Santiago cada vez mais linda, e rica. São os milagres do capitalismo que na América do Sul só eles acreditaram e se deram bem. Um prato de lulas por meio Pinochet, isto é centolla, mas acho que dificilmente aceitariam o negócio. O analfabetismo está desaparecendo por aquelas bandas, não tão rápido quanto na Bolívia que o erradicou numa canetada do Inca Zacarias Morales, mas estão progredindo. Isto é inegável, os hermanos egoístas estão nos deixando a ver navios vermelhos.

Depois de comprar uns equipos baratinhos em função da baixa tributação, coisitas básicas do tipo “The North Face, Boreal e Mountain Hard Wear”, tudo Made in China, voamos ao supermercado encher o carrinho de mantimentos. O mestre-cuca Luiz Antuniutti assume o comando com sua lista previamente estudada e rica em fibras, proteínas, lipídios, glicídios e todos os outros ídios. Só esquecendo-se de colocar sabor nesta sopa de números, como pudemos comprovar nos dias seguintes. Era tudo muito ruim e o maledetto defendia-se empurrando a culpa nos temperos.

+ + + + +

TAREFA A: Relacione todas as marcas de equipamento citadas no trecho sobre a passagem por Santiago.
TAREFA B: Redija a continuação do trecho sobre a passagem por Santiago, iniciando logo após a última frase apresentada.

DADOS FORNECIDOS:
+ + + + +

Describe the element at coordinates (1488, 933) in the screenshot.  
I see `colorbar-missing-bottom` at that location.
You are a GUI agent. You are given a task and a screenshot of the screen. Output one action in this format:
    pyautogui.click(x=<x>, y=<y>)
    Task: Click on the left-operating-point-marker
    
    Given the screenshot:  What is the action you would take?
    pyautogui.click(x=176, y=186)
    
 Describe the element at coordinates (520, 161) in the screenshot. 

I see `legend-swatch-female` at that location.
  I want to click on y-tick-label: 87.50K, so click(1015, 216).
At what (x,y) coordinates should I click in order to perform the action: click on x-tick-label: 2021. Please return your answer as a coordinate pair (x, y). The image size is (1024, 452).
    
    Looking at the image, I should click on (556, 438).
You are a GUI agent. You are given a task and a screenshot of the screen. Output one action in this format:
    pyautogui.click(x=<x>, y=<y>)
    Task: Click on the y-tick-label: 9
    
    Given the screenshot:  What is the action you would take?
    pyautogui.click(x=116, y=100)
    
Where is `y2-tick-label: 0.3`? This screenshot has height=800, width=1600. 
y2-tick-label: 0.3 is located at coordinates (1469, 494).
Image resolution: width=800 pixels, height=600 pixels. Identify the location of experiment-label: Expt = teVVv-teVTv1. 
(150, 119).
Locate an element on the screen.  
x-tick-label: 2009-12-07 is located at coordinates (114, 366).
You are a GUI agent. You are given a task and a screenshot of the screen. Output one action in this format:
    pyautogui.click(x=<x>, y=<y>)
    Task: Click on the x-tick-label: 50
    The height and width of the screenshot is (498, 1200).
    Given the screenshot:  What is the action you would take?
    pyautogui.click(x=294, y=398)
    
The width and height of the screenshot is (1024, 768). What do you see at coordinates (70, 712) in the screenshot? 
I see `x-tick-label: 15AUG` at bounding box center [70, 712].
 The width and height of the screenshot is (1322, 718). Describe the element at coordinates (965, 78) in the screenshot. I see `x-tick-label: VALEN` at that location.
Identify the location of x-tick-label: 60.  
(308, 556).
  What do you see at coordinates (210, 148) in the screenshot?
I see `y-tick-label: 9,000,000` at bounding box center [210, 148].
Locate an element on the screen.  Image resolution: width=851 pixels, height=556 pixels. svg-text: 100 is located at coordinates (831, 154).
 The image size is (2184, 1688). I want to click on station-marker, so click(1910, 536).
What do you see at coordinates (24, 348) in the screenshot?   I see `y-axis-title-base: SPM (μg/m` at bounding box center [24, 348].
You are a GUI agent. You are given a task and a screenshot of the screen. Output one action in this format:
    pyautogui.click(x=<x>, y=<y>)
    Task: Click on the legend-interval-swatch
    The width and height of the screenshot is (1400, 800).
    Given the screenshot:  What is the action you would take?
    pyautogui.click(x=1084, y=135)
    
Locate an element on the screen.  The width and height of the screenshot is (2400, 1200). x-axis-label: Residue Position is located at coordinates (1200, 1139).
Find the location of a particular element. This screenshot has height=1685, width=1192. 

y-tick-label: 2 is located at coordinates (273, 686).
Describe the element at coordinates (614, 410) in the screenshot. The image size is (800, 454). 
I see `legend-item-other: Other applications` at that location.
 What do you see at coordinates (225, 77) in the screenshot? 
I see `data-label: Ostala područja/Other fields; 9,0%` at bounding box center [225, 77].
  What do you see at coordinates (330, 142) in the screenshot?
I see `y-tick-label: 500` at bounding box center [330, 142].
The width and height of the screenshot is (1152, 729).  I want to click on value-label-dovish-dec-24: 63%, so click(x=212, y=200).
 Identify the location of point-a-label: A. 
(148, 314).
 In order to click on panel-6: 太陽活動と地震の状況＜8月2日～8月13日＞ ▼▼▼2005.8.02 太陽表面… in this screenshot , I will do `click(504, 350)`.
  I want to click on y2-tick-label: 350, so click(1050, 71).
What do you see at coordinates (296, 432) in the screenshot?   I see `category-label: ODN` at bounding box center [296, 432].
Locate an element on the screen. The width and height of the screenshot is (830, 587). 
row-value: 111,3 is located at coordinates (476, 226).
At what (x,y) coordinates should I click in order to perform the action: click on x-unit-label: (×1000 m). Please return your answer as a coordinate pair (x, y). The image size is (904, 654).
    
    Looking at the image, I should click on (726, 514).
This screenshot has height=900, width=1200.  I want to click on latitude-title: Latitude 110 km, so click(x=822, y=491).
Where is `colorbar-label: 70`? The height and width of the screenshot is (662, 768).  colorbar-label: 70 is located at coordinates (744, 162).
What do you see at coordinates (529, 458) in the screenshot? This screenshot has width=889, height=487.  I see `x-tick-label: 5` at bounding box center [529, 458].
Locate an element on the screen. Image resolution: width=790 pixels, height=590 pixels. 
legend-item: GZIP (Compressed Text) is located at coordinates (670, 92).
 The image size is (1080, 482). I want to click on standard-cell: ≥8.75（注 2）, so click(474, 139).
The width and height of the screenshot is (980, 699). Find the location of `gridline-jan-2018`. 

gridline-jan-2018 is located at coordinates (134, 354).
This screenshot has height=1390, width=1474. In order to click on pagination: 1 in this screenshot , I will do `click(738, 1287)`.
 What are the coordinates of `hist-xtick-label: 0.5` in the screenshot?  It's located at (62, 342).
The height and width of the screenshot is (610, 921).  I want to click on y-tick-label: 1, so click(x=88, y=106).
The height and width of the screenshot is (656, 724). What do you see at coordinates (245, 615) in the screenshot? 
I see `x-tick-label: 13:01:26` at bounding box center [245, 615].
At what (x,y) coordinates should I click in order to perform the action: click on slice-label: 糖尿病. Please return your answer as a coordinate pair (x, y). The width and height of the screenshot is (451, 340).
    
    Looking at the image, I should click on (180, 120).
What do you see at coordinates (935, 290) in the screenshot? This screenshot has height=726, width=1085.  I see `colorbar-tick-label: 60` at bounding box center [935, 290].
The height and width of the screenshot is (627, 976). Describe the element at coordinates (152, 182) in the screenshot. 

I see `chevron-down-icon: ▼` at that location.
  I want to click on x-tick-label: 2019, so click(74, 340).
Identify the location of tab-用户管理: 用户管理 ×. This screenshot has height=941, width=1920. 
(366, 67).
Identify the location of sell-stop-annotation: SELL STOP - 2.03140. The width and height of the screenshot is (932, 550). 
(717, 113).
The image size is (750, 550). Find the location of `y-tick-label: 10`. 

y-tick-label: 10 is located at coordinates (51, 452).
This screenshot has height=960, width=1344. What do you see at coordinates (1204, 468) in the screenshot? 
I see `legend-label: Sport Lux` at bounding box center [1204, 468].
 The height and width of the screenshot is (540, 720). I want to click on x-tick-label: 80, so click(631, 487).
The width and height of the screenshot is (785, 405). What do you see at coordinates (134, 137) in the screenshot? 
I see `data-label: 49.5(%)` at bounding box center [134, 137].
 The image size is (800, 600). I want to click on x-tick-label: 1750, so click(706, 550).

+ + + + +

RESPOSTA A: The North Face, Boreal e Mountain Hard Wear.

RESPOSTA B:
Saímos de Santiago muito tarde naquele dia percorrendo um ensolarado Vale Farrelones em direção ao glamoroso Vale Nevado. A montanha é vencida pouco a pouco por curtos e empinados zig-zags onde quase se enxerga a frente do carro pelo espelho retrovisor. Chegamos ao cair da noite no La Parva Ski Center (2650m), debaixo de uma garoa fina e gelada, apenas para encontrar a passagem fechada. Na cancela nos avisaram que estava nevando mais acima e uma operação de resgate estava em curso nas montanhas para evacuar um escalador com edema cerebral.

Depois de muita negociação e a promessa de que partiríamos junto com a alvorada, nos alojaram no mezanino do ginásio de esportes. Para quem estava preparado para passar a noite ao lado do carro, ao relento, até que saímos no lucro. Pudemos selecionar e dividir a carga com toda a calma do mundo debaixo de um teto. Despertamos com o ruído dos helicópteros e a movimentação do pessoal de socorro que em poucas horas executou seu serviço e liberou o pátio para seguirmos em frente, novamente atrasados. Abandonamos o carro no final da pista de esqui, numa espécie de estacionamento a cavaleiro de um profundo vale e de cargueira nas costas rumamos para o fundo da grota.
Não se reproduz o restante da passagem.